NVIDIA Blackwell Ultra GB300 and AMD Instinct MI355X dominate MLPerf v5.1 AI inference benchmarks
The latest MLPerf v5.1 results are in, and two heavyweights just stole the show. NVIDIA’s Blackwell Ultra GB300 and AMD’s Instinct MI355X arrived with big expectations, and the new numbers confirm it: both accelerators delivered standout AI inference performance across today’s most demanding workloads. Intel’s Arc Pro B60 also made an appearance, underlining its value-driven positioning even if it doesn’t chase pure datacenter speed.
DeepSeek R1 highlights
– Offline: GB300 posts a crushing win, delivering a 45% uplift over GB200 in a 72‑GPU setup and a 44% gain in an 8‑GPU comparison. That lands almost exactly where NVIDIA had guided with Blackwell Ultra.
– Server: The GB300 extends its lead with a 25% improvement in the 72‑GPU run and a 21% advantage in the 8‑GPU run versus GB200.
Large-language-model performance
– Llama 3.1 405B (Offline): AMD’s Instinct MI355X shows up strong with a 27% performance increase compared to the GB200 submission. While there wasn’t an 8‑GPU MI355X entry here, the multi-accelerator gain is notable.

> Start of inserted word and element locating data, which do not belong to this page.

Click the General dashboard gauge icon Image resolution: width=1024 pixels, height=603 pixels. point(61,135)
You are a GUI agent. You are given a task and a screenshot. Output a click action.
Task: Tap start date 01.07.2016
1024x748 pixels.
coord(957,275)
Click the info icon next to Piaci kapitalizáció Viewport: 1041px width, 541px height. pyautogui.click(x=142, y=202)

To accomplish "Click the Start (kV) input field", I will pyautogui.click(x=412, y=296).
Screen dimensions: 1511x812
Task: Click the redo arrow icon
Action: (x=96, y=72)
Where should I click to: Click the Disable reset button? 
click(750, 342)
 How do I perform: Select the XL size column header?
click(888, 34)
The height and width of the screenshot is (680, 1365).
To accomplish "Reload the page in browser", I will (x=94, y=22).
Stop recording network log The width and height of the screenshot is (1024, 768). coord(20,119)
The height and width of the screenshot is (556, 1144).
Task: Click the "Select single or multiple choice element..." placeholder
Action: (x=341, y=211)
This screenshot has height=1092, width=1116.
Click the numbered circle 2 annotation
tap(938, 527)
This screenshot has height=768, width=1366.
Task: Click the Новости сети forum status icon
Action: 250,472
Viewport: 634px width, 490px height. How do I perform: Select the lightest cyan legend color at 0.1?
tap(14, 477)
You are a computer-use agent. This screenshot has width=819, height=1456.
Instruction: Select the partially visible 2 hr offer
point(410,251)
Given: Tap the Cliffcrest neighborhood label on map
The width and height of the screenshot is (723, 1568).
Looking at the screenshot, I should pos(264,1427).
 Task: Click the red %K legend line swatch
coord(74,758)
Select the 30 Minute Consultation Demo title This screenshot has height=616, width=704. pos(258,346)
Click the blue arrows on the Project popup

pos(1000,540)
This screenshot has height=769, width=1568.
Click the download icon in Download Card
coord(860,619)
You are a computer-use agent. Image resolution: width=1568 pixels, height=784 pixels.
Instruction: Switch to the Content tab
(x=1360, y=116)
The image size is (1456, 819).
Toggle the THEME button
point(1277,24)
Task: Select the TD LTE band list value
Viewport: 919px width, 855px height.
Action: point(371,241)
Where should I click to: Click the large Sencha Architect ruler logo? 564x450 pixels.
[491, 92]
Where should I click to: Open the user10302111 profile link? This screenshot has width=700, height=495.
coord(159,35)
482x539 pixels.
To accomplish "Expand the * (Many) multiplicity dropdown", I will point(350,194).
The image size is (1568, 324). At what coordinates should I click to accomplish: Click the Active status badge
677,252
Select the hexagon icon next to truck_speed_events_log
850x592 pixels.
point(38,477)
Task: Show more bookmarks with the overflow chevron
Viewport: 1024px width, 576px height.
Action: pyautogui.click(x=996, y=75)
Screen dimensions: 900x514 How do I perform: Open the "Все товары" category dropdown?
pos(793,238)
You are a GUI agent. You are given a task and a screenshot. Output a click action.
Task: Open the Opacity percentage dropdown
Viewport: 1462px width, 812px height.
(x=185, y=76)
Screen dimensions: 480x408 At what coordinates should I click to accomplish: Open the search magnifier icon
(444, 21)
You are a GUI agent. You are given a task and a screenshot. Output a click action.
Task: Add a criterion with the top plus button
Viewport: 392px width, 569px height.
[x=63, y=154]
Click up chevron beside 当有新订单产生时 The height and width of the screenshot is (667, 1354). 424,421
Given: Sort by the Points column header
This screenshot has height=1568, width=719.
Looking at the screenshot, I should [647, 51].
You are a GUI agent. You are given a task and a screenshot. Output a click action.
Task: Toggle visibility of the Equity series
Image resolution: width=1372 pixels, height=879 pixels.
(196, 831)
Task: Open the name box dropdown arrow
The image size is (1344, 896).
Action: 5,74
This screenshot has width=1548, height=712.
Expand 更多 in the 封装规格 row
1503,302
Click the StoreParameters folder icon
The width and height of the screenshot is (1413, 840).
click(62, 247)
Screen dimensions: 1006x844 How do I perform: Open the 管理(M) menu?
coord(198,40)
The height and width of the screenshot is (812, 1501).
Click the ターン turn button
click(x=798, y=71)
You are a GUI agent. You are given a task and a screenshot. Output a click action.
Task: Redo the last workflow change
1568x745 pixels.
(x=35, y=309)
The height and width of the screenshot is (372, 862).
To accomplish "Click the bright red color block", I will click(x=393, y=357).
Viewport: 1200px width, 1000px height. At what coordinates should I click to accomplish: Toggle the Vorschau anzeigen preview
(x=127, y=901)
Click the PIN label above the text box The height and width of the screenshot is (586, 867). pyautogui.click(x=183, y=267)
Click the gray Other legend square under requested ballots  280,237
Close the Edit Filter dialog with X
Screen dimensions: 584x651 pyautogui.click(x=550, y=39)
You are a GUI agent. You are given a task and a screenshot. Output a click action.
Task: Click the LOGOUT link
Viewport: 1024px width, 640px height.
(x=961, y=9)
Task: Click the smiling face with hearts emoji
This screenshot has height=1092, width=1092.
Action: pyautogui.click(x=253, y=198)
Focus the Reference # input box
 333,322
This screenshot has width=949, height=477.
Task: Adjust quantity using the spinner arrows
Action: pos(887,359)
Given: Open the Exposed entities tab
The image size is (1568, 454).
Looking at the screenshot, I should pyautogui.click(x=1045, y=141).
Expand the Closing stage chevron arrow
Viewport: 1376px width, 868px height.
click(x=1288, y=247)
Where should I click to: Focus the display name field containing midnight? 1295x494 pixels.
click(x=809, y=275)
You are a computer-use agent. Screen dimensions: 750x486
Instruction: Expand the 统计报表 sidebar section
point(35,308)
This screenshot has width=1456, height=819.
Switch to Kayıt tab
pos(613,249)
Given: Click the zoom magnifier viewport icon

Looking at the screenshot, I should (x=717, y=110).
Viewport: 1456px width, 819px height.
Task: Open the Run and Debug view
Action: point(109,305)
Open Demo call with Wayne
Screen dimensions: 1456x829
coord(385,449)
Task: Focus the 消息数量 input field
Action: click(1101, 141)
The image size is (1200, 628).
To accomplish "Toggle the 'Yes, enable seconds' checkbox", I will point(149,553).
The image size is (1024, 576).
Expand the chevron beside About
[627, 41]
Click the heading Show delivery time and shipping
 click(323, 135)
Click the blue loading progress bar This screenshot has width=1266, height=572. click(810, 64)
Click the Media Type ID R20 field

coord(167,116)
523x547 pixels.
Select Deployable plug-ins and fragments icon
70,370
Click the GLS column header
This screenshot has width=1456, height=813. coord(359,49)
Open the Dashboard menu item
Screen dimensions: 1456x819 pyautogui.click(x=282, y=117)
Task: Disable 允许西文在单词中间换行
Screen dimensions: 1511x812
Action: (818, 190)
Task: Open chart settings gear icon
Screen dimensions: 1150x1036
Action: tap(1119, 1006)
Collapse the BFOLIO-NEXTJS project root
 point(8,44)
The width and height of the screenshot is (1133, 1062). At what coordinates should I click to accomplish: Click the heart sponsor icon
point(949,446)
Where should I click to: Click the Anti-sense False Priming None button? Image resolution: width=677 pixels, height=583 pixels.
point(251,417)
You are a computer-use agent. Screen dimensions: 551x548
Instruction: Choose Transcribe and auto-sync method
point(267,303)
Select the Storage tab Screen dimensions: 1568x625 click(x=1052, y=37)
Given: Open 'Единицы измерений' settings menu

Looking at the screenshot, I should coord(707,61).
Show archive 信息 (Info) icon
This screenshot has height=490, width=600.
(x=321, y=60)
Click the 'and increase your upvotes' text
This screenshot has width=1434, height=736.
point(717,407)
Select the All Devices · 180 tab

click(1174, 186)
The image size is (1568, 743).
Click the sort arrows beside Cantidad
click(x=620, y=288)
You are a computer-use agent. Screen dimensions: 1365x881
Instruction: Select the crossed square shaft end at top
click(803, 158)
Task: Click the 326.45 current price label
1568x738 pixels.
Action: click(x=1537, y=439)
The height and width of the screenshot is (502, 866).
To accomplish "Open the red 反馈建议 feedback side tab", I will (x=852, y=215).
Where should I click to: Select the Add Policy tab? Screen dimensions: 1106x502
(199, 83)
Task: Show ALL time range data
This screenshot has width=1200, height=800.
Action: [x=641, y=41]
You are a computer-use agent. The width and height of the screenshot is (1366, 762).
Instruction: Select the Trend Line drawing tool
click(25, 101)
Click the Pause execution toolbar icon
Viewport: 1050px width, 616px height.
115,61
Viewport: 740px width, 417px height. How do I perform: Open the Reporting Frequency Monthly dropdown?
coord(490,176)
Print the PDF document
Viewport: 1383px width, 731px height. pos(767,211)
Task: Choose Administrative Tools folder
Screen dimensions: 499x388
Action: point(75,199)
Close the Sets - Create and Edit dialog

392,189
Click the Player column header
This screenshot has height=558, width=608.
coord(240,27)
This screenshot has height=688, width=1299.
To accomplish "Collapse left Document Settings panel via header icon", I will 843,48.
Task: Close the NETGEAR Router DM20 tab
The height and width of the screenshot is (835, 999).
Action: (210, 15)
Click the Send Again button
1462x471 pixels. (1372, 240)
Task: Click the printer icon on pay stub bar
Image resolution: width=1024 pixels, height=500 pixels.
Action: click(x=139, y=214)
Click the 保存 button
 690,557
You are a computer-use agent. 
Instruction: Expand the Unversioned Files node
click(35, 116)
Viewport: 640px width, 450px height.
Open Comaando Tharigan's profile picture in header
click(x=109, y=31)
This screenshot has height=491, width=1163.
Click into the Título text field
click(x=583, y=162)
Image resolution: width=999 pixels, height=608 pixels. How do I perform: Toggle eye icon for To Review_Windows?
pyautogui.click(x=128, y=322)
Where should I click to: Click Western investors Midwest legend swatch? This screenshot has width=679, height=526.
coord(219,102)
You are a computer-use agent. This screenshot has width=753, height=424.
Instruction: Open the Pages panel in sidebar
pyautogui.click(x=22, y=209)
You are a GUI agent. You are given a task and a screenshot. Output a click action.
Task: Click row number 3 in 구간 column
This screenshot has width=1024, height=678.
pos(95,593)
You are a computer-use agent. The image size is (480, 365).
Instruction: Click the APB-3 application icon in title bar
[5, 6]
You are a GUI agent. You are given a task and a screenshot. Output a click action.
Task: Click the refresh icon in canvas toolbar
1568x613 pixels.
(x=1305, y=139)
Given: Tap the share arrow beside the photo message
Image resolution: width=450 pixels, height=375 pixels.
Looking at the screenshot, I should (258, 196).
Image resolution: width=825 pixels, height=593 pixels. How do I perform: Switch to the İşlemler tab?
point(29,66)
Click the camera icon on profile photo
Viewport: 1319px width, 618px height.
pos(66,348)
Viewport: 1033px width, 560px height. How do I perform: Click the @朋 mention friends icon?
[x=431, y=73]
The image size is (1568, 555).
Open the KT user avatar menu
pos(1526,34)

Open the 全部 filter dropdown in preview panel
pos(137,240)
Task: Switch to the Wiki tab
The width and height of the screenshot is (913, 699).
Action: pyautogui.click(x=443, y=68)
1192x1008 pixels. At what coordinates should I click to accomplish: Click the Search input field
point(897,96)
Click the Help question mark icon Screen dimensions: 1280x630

– Llama 2 70B (Offline): MI355X delivers 648,248 tokens/s with 64 accelerators, 350,820 tokens/s with 32, and 65,770 tokens/s with 8. In the 8‑accelerator match-up, that’s a massive 2.09x over the GB200 configuration. For context, Intel’s Arc Pro B60 scores 3,009 tokens/s here; while it’s nowhere near the datacenter-class monsters, it targets a far more accessible price and power envelope.
Per-accelerator records claimed by Blackwell Ultra
NVIDIA shared a broad set of per-accelerator highs across popular AI tasks:
– DeepSeek‑R1: 5,842 tokens/s (Offline); 2,907 tokens/s (Server)
– Llama 3.1 405B: 224 tokens/s (Offline); 170 tokens/s (Server); 138 tokens/s (Interactive)
– Llama 2 70B 99.9%: 12,934 tokens/s (Offline); 12,701 tokens/s (Server); 7,856 tokens/s (Interactive)
– Llama 2 70B 99%: 13,015 tokens/s (Offline); 12,701 tokens/s (Server); 7,856 tokens/s (Interactive)
– Llama 3.1 8B: 18,370 tokens/s (Offline); 16,099 tokens/s (Server); 15,284 tokens/s (Interactive)
– Stable Diffusion XL: 4.07 samples/s (Offline); 3.59 queries/s (Server)
– Mixtral 8x7B: 16,099 tokens/s (Offline); 16,131 tokens/s (Server)
– DLRMv2 99%: 87,228 samples/s (Offline); 80,515 samples/s (Server)
– DLRMv2 99.9%: 48,666 samples/s (Offline); 46,259 queries/s (Server)
– Whisper: 5,667 tokens/s (Offline)
– R‑GAT: 81,404 samples/s (Offline)
– Retinanet: 1,875 samples/s (Offline); 1,801 queries/s (Server)
Reasoning gains over Hopper
Blackwell Ultra also posts eye‑opening wins in reasoning-heavy workloads. On DeepSeek‑R1, it delivers a 4.7x advantage offline and a 5.2x advantage in server mode compared with Hopper:
– Hopper: 1,253 tokens/s per GPU (Offline); 556 tokens/s per GPU (Server)
– Blackwell Ultra: 5,842 tokens/s per GPU (Offline); 2,907 tokens/s per GPU (Server)
Why it matters
– For hyperscalers and enterprises scaling generative AI, the GB300’s per‑GPU efficiency and leadership in reasoning workloads can translate directly into lower latency, higher throughput, and better cost-per-token for large deployments.
– AMD’s MI355X is emerging as a serious contender in multi‑accelerator LLM inference, especially on Llama workloads where it posted sizable gains versus prior-generation rivals.
– Intel’s Arc Pro B60 underscores a different value proposition, offering respectable results for its class without the datacenter footprint.
What to watch next
Vendors typically refine kernels, memory pipelines, and software stacks between MLPerf rounds. Expect even higher scores as NVIDIA, AMD, and Intel squeeze more from their current platforms in the next submission cycle. For teams planning AI infrastructure, these trends point to rapid generational gains, particularly in reasoning and high-token-rate LLM inference.